Quick review of the site shows no obvious un-needed data being sent, but I will spend the weekend going over it page by page to be sure.

Thanks so very much for all the quick help guys.
Learning, always learning. So grateful to have the community take the time to teach.

2 Likes

what about that ^

The Raw string property in every row of the msg.payload array does not appear to be used to populate the table - yet it makes up ~80% of the bytes in the payload!

Not necessarily completely correct in this case. There is so much data flowing into the Dashboard, that is going to be causing issues I think.

By splitting the Dashboard, that data won't necessarily always be being sent to 200 users.

I'm not on position to argue about this case. But I eat websocket traffic analysis for breakfast and sometimes also for lunch Monday to Friday. And our server crowd hates me. Sort of.

3 Likes

Just back to this one.
I don't think we got an answer on where these could be adjusted.....
(Im still seeing a bit of activity along those lines in the PM2 monit etc as per the original post screenshot).

Just out of interest, I did an experiment to see how much benefit would be gained by removing the Raw property on large messages

Very curious, what were the biggest impact changes here? Just sending too much over the wire via msg?

(slight aside - in the original dashboard 1 - it originally only sent the msg.payload/value to the front end - which restricted it quite a lot traffic wise (no large .req or .re objects etc) - but then of course people wanted .label and other things - and in the end we sent label, classname, format, colour, units, tooltip and icon... but that was all...)

2 Likes

I saw your point about 'msg.raw' yesterday and removed them all from any table that was not using them.

Thats a solid summary, yes.
That and the home page message speed linear gauges were updating faster than necessary.
I did not know that the msg.payload was also being sent out along with msg.tbl object, so that was the 'too much' aspect and then I did not grasp that the whole table was being sent / updated when any one table element was being updated.
So I dropped all msg.payloads and msg.raw and put RBE and rate nodes on any page with any data table that could be slowed down - really only 1 or 2 of them.

This mornings latency graph is AMAZING!

You can see how we caught yesterdays while it was happening and it only got up to 3 seconds before I deployed the home page changes.

So far this morning, barely 1 second load time. That is amazing.

image

About the usual numbers of live users as well, so I think we can call this solved.
Hard to know which answer to check, but fantastic outcome.
At this stage, I think we can delay cutting the site up into many Node-REDs.
Hopefully the option to change the base URL and spread the load that way will ship soon.

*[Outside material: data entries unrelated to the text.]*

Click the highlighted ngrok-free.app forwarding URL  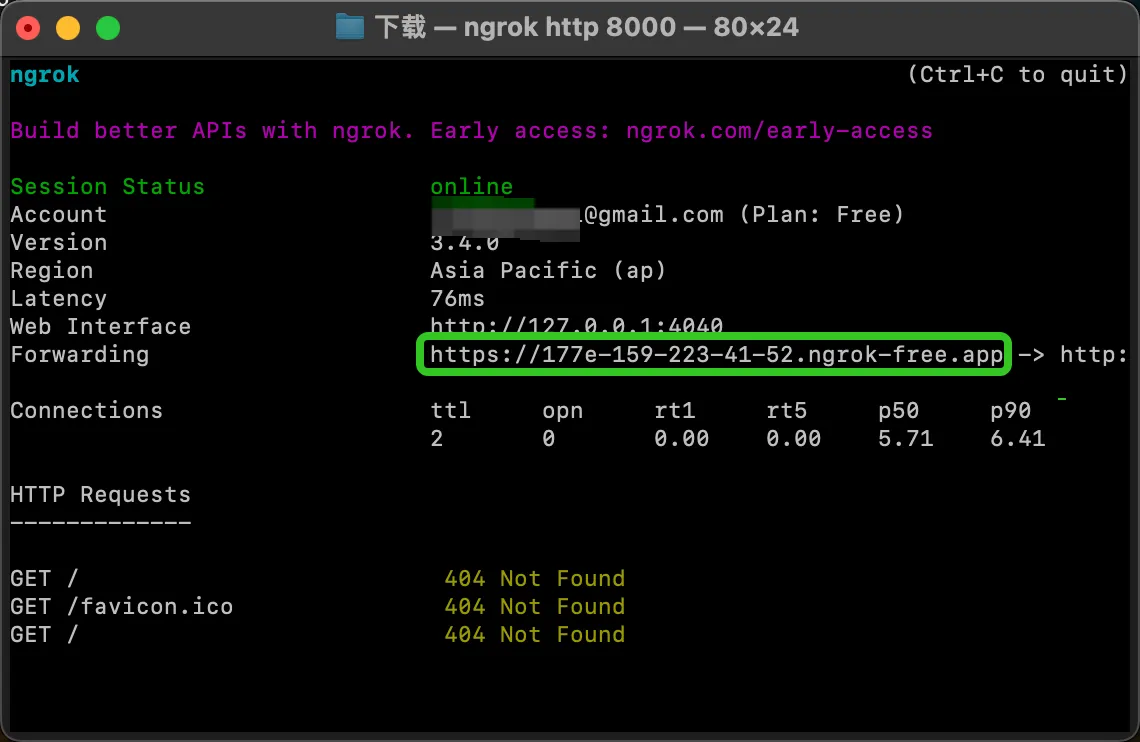(x=715, y=355)
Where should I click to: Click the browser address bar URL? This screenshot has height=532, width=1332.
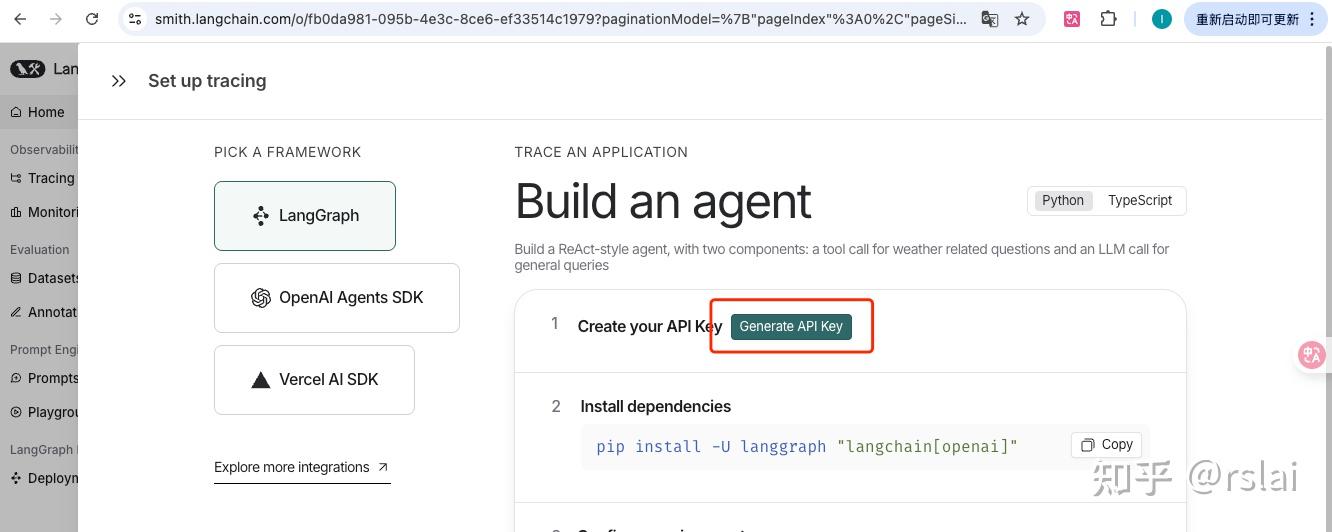tap(560, 19)
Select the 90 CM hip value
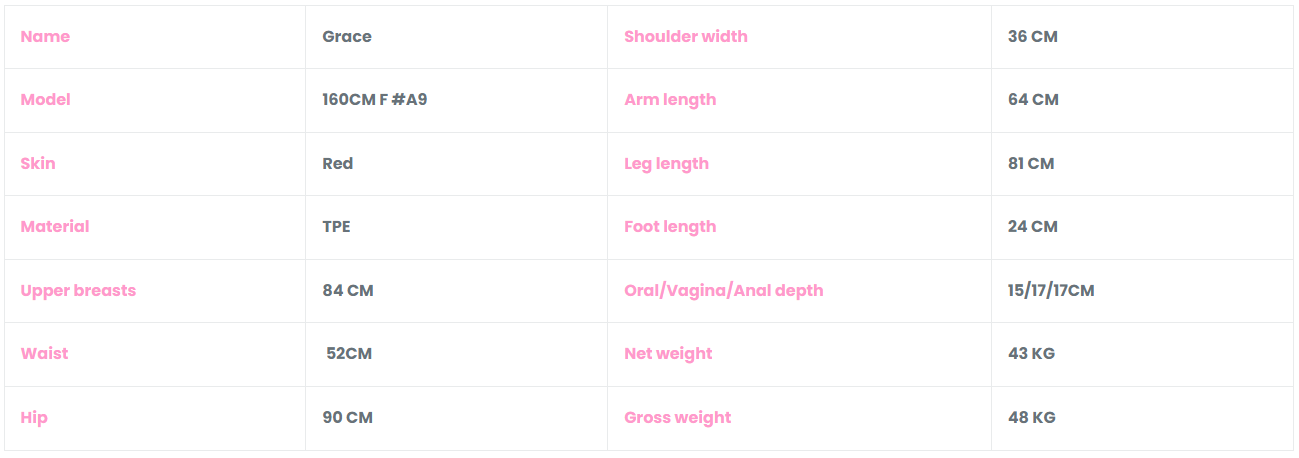This screenshot has height=458, width=1299. 348,418
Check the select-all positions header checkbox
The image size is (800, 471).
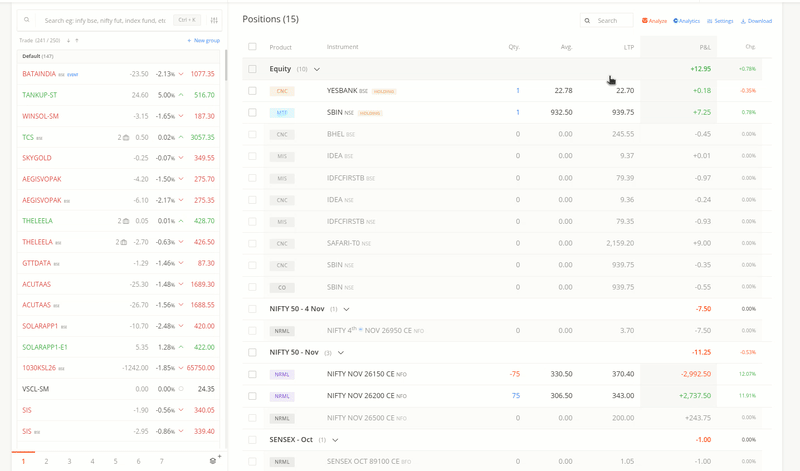[x=252, y=47]
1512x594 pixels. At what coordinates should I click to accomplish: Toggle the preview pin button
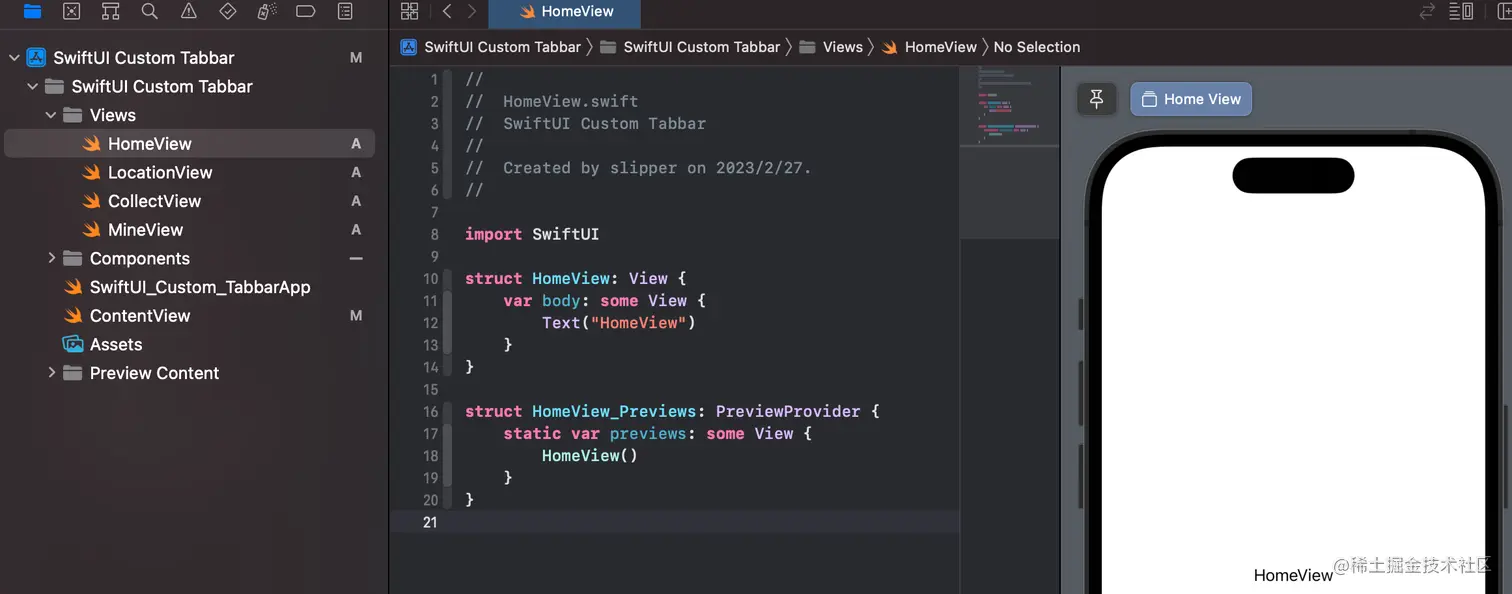(1096, 98)
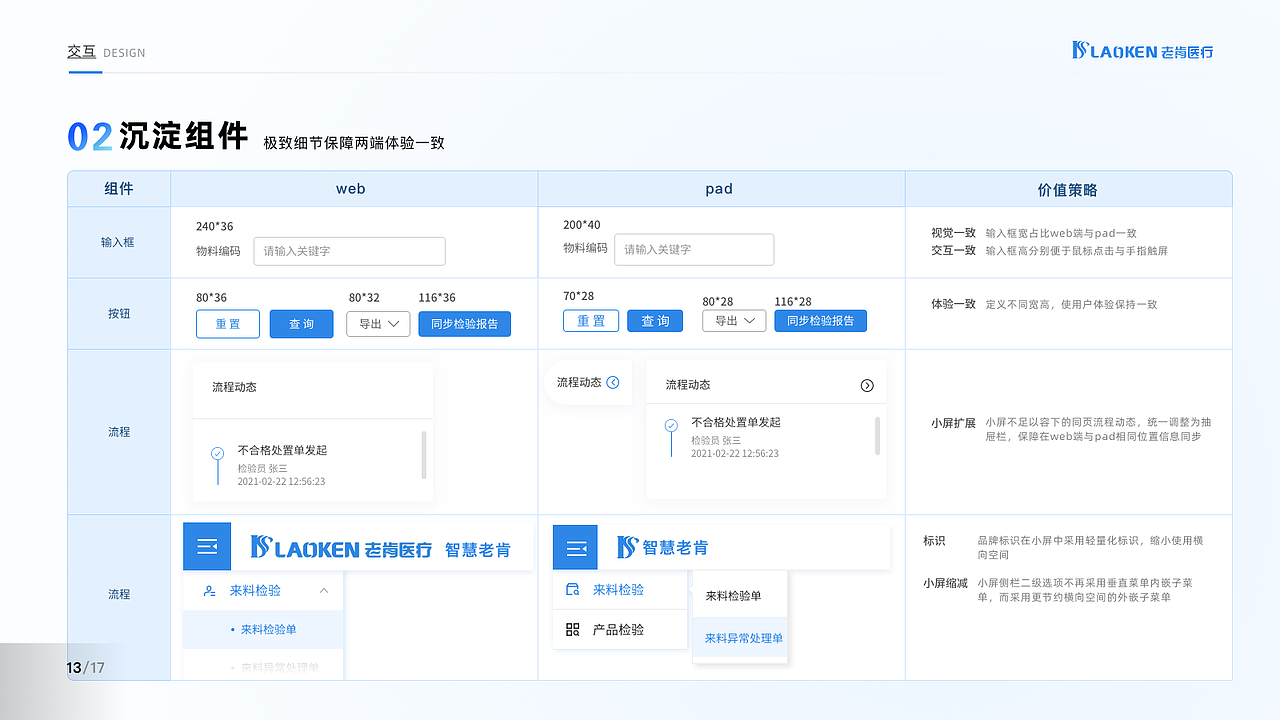This screenshot has width=1280, height=720.
Task: Click the person icon beside 来料检验 in web sidebar
Action: [x=208, y=589]
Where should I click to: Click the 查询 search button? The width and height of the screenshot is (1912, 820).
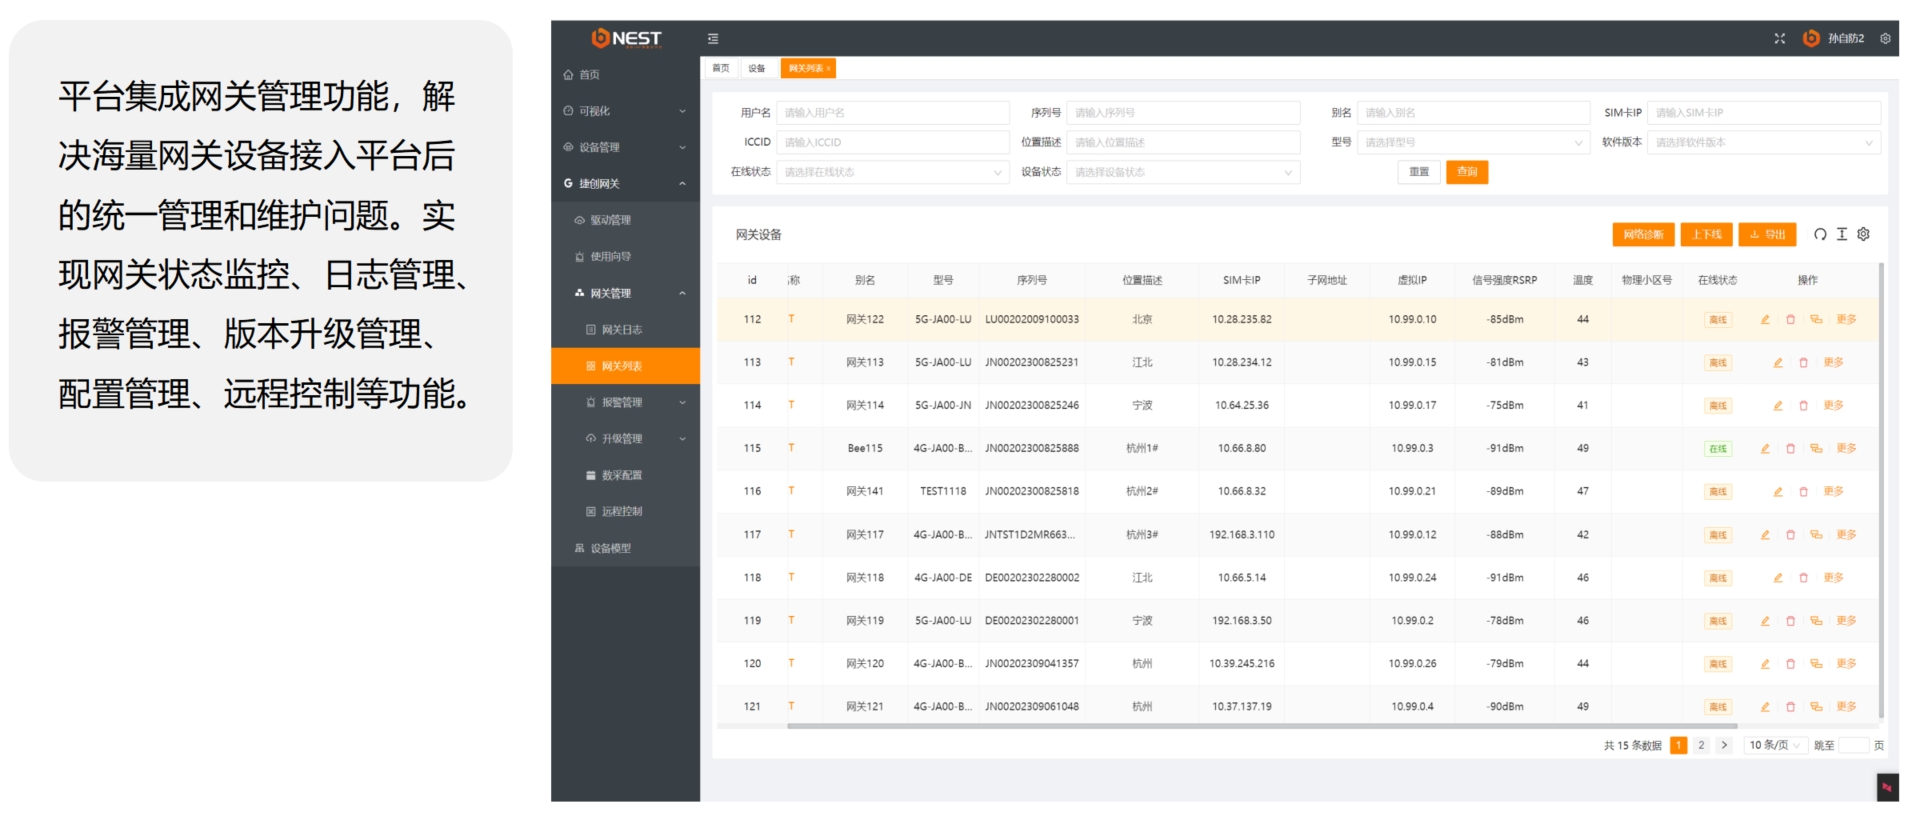1467,172
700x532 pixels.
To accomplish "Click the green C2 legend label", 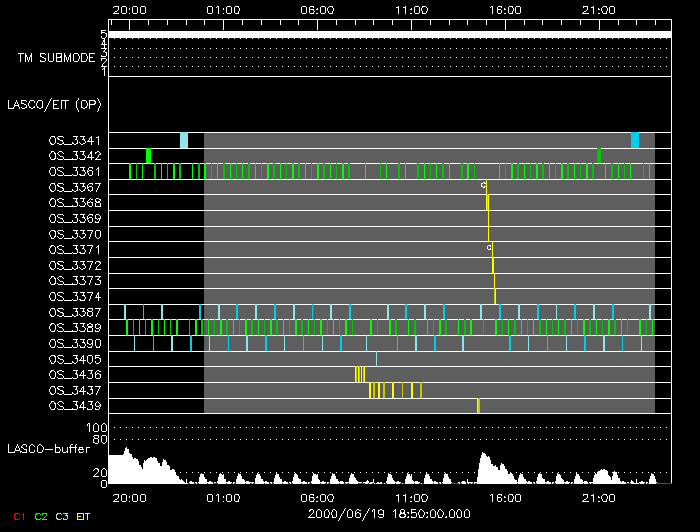I will 41,515.
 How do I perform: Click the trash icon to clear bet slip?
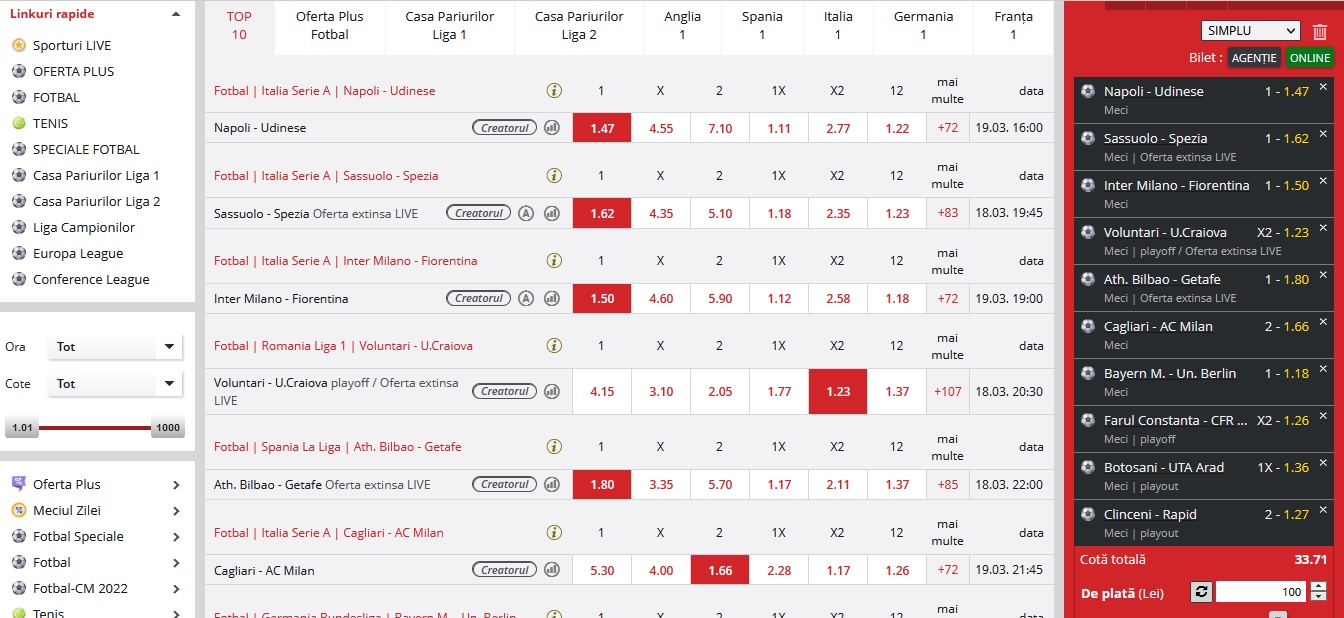click(x=1320, y=31)
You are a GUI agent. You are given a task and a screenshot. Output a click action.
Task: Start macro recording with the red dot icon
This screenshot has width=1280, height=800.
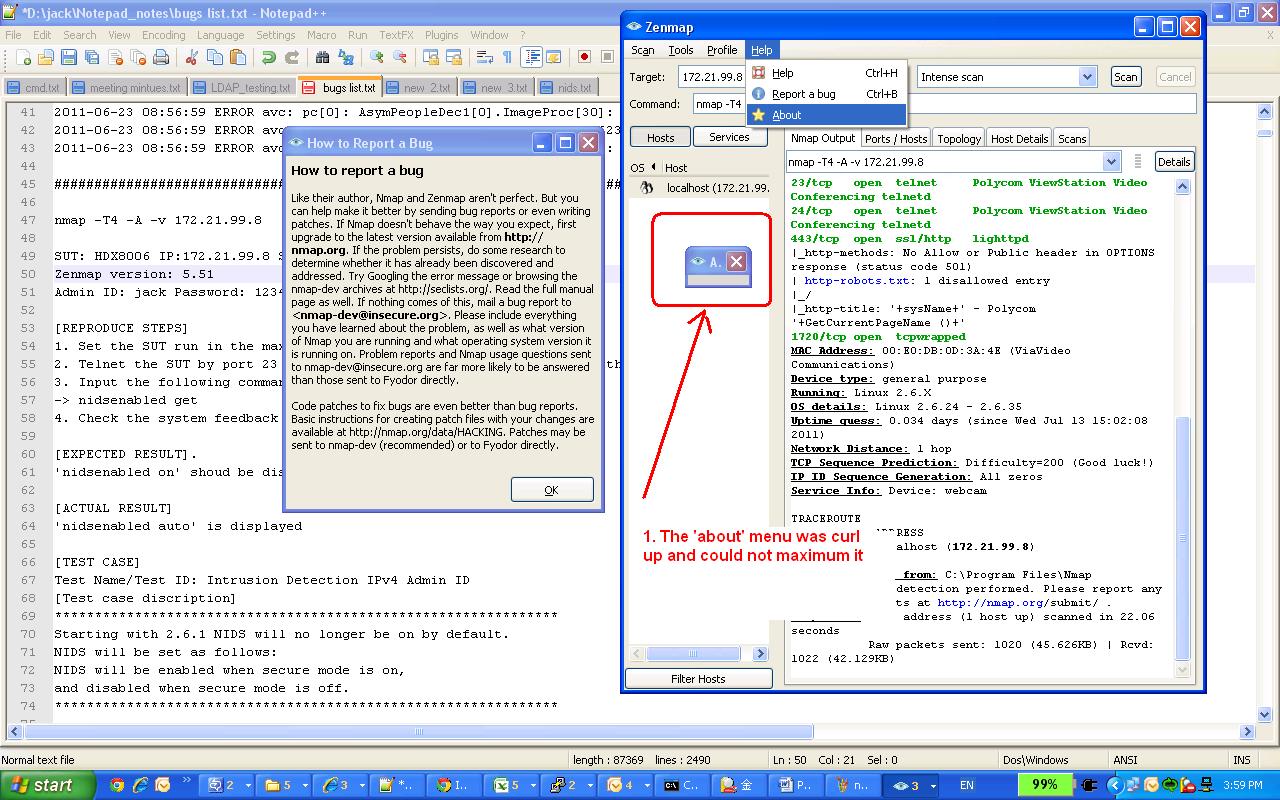point(584,58)
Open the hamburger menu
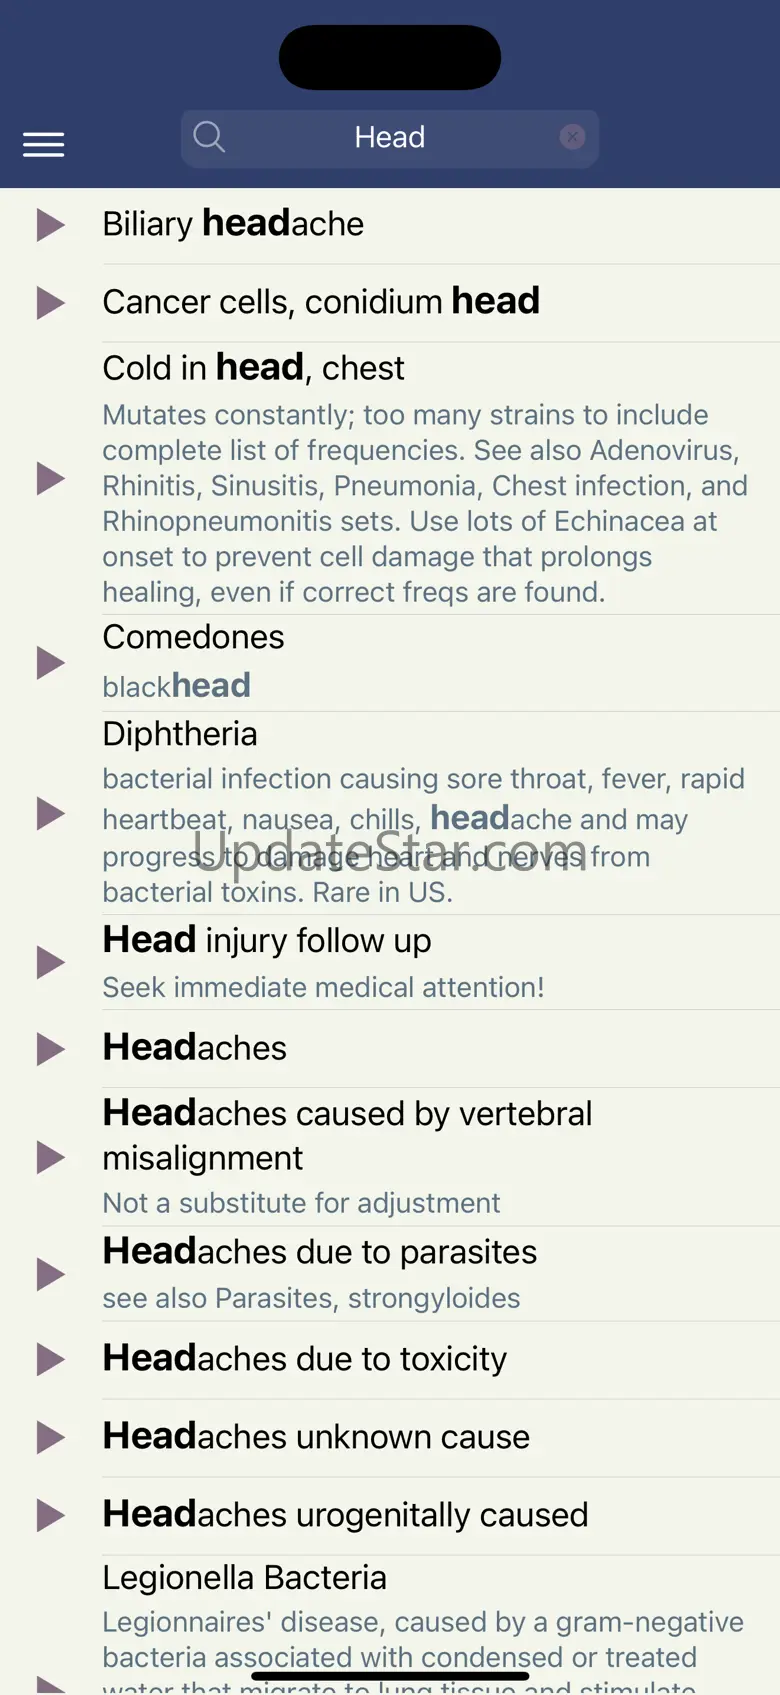Screen dimensions: 780x1695 (x=44, y=145)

Thanks again everyone. Really really apricate the help.

5 Likes

Still, the errors in browser console. Those happen in main page 10 times (cos there is 10 ui_templates) but majority of pages have same issue.

Here's how to get rid of them.

The data structure you are sending for tables is array of array of objects

image

And then the items defined
image

If you get rid of that extra level of array, it works without any erorrs.

So that the msg.tbArgs is an array of objects

image

And items binding to that array

image

That's for every ui_template where you have same kind of data structure.

1 Like

BTW I think @joepavitt has recently created this ticket as a reminder that this kind of stuff needs improvement. I.e. storage and pushing of input messages.

Im not following here... (did your post get cut short?)
I see you describe the issue twice, but no solution.

I build the array in the msg.payload and move it into the table.
Not sure how to build the table outside of the payload....

If I remove the '[0]' from the end of the msg?.tbArgs, nothing show up.

If you change something on one side, you need to change it on the other side

The point is msg.payload is already an array. Then you put msg.payload into msg.tbArgs inside another array

Ok, sounds like something a programmer needs to look at for me.
I have access to one on Tuesday, thanks for the extra info.

For those following along....

When @hotNipi said that I needed to 'remove' the array, I did not fully follow where it had to be removed from.
The point that I had overlooked was that I had copy/paste some code at some point when getting the table built that already created msg.payload to be an array on line 1.

Then I had square brackets around msg.payload on line 16, creating yet another array.

Then still another array in the ui_template node on line 4:

(These screenshots are with all but one array removed - after my programmer untangled the arrays of arrays).

So it was not really a case of removing the array from both sides (what I took from the meaning):

It was more a case of only have one array at the source.

On the up side, it seems to have reduced the number of browser errors as mentioned it would.
(Dash2 really does seem detached from the 'low code' foundation that Node-RED has built).

I had two Tweets last night (PDT) that caused a spike in visitors to the site (after I pushed the array changes). Both visitor surges caused some added latency to the site load time.

But a peak load of ~2 seconds is a VAST improvement to what it used to be.
The morning peaks are also all but eliminated.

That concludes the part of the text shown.